See individual templates for further instructions on how to use each template.

Exploring and Using the Governance Templates

There are as many different governance structures and rules as there are Open Source projects. That’s as it should be; governance is individual to each community. However, there are some general patterns that you can follow, which will save you a lot of time when you need to start developing your own project’s governance. We’ve codified three of the most popular patterns as templates for CNCF projects to copy and modify.

The purpose of governance documents is to write down, and make explicit, how your project already does things. Don’t adopt a charter that’s inaccurate but sounds good; instead, copy a template and then modify it until it correctly describes your existing decision-making processes. That’s a hard enough task, since one of the things you’ll discover is that some of your own processes and roles are more poorly specified that you realized. That’s fine, literally every project goes through this stage.

The three templates we offer for your forking and customization are:

  • Maintainer Council supplies rules for a simple self-selecting council of Maintainers as project governance. This is the most common form of governance for CNCF projects.

  • Steering Committee Elections is a template for an elected steering committee, where senior leadership is elected by the body of contributors.

  • Federated Subprojects is a template for a “project of projects” where the CNCF project is more of an umbrella for a bunch of closely related subprojects.

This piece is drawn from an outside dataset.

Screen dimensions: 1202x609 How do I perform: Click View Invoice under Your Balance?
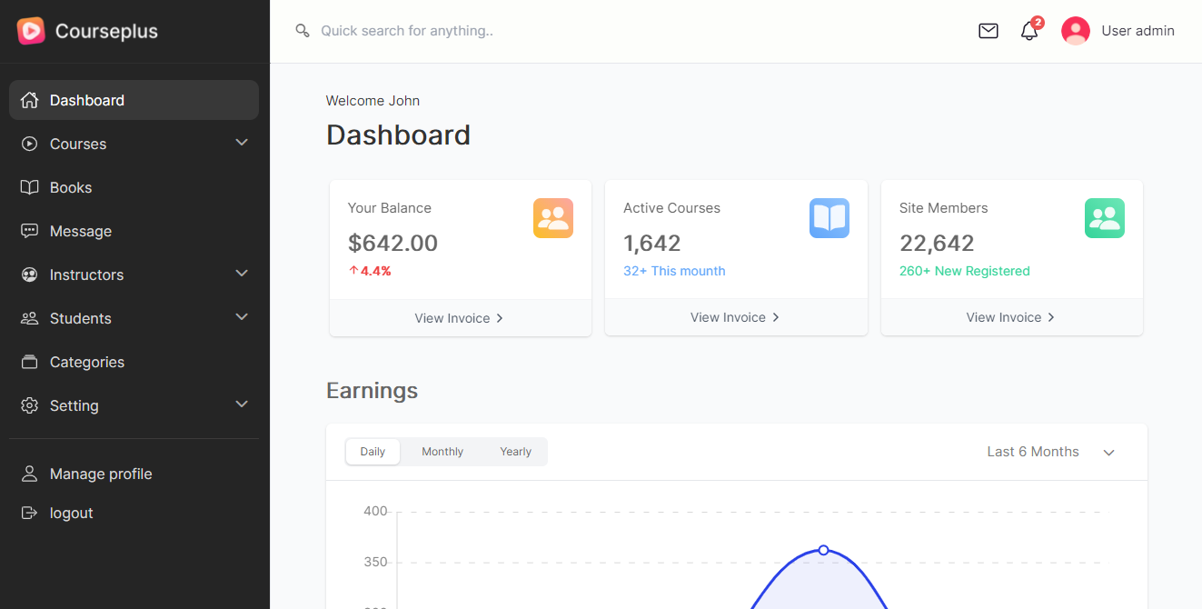tap(460, 318)
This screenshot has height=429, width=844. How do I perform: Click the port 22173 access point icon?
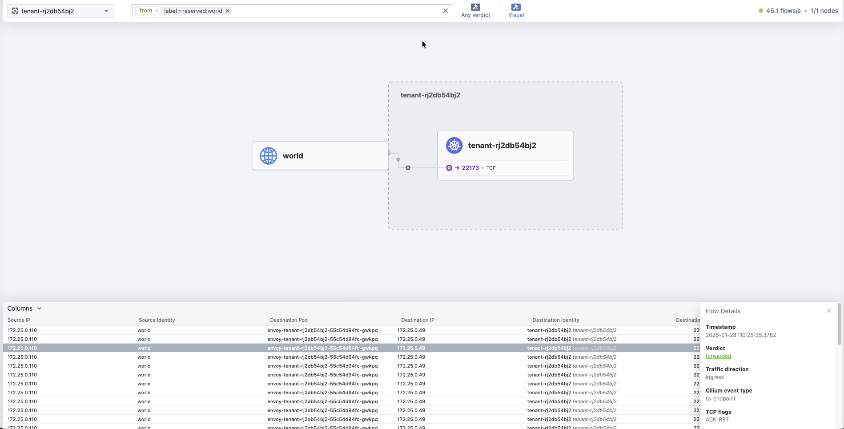click(x=449, y=168)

Prerequisites for the Templates

Before starting to customize the templates, your project will need to discuss and come to consensus on a number of questions. All of these things have been implicit in prior project actions, but you’ll discover that not all members have the same view of them. Be prepared to spend time working these out. Among the questions will be:

  • Who are our project leaders, and what qualifications do they have?
  • Is there more than one type of leader, or any division of responsibilities?
  • How do we generally make decisions, particularly disputed decisions?
  • Do we already have meetings, online votes, a project board, or other tools of governance?